- SUPPLIED DATA -

------------

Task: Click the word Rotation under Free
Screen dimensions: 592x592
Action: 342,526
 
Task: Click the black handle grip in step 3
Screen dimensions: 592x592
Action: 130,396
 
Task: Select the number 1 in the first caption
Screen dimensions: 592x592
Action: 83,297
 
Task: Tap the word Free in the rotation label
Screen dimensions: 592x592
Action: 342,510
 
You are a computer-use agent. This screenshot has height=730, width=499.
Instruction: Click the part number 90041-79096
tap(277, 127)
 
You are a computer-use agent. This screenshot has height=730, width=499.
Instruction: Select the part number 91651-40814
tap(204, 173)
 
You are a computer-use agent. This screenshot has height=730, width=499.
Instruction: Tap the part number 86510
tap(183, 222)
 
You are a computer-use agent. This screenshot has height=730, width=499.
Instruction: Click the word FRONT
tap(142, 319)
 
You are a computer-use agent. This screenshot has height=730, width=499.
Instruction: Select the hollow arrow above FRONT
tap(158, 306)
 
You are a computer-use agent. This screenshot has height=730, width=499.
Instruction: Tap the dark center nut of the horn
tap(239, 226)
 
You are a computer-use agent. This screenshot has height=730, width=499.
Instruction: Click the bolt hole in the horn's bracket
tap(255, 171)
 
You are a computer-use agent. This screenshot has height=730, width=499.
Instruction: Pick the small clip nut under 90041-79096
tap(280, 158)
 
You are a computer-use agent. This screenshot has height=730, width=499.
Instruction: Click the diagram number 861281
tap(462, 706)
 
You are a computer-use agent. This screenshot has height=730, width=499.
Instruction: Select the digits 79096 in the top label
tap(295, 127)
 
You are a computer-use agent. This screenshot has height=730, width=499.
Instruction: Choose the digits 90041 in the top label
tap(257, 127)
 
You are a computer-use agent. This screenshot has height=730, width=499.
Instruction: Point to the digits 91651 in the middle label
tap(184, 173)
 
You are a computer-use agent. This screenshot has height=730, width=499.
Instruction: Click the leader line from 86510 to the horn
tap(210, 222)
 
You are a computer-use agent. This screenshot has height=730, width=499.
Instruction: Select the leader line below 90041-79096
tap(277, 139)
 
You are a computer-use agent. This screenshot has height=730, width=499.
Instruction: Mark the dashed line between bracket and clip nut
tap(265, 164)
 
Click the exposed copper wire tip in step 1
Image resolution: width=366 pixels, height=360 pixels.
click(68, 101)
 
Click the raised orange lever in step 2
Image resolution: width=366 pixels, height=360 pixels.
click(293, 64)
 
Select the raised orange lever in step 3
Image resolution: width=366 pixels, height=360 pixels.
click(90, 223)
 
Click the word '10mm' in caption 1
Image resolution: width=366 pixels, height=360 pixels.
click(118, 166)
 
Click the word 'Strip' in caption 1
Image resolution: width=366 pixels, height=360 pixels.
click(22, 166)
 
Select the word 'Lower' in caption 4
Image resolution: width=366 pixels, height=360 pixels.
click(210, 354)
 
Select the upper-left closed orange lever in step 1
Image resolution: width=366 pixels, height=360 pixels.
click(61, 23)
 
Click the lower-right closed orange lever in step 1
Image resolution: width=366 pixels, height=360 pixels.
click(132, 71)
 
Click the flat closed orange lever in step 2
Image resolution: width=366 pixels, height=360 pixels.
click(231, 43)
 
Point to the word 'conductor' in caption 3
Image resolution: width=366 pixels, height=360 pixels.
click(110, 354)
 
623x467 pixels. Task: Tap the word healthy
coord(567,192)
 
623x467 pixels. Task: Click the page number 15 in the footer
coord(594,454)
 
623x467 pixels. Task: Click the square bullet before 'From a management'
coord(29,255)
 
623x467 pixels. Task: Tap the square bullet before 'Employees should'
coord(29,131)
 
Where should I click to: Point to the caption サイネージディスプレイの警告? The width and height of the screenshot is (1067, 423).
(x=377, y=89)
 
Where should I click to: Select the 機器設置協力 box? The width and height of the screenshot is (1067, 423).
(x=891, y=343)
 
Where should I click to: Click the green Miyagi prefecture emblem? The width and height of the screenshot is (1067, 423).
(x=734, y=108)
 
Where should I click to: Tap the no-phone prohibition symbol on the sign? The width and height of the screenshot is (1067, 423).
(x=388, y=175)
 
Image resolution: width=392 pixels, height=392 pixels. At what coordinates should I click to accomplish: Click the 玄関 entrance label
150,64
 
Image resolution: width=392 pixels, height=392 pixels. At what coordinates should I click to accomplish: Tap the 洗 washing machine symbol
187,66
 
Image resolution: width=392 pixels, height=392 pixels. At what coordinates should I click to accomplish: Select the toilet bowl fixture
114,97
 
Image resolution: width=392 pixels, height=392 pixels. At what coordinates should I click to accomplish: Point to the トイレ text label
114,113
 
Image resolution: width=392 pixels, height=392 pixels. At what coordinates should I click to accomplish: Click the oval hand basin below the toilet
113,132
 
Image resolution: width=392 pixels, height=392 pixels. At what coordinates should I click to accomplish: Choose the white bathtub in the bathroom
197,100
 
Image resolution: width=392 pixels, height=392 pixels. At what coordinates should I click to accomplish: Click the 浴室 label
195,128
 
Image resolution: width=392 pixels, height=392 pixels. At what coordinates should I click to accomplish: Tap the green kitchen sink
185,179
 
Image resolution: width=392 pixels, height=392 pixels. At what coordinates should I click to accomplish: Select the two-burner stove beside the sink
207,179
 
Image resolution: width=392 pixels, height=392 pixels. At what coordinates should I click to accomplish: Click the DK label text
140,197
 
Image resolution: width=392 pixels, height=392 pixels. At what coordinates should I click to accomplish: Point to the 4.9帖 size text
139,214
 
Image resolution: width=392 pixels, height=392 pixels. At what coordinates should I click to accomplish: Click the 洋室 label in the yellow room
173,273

------------

- THE PROBLEM -
Rewrite the lines from the one containing "beside the sink" through the end of the records as a JSON list of strings, one string per line, leaving out blank lines.

- EXERCISE RESPONSE -
[
  "Image resolution: width=392 pixels, height=392 pixels. At what coordinates should I click to accomplish: Select the two-burner stove beside the sink",
  "207,179",
  "Image resolution: width=392 pixels, height=392 pixels. At what coordinates should I click to accomplish: Click the DK label text",
  "140,197",
  "Image resolution: width=392 pixels, height=392 pixels. At what coordinates should I click to accomplish: Point to the 4.9帖 size text",
  "139,214",
  "Image resolution: width=392 pixels, height=392 pixels. At what coordinates should I click to accomplish: Click the 洋室 label in the yellow room",
  "173,273"
]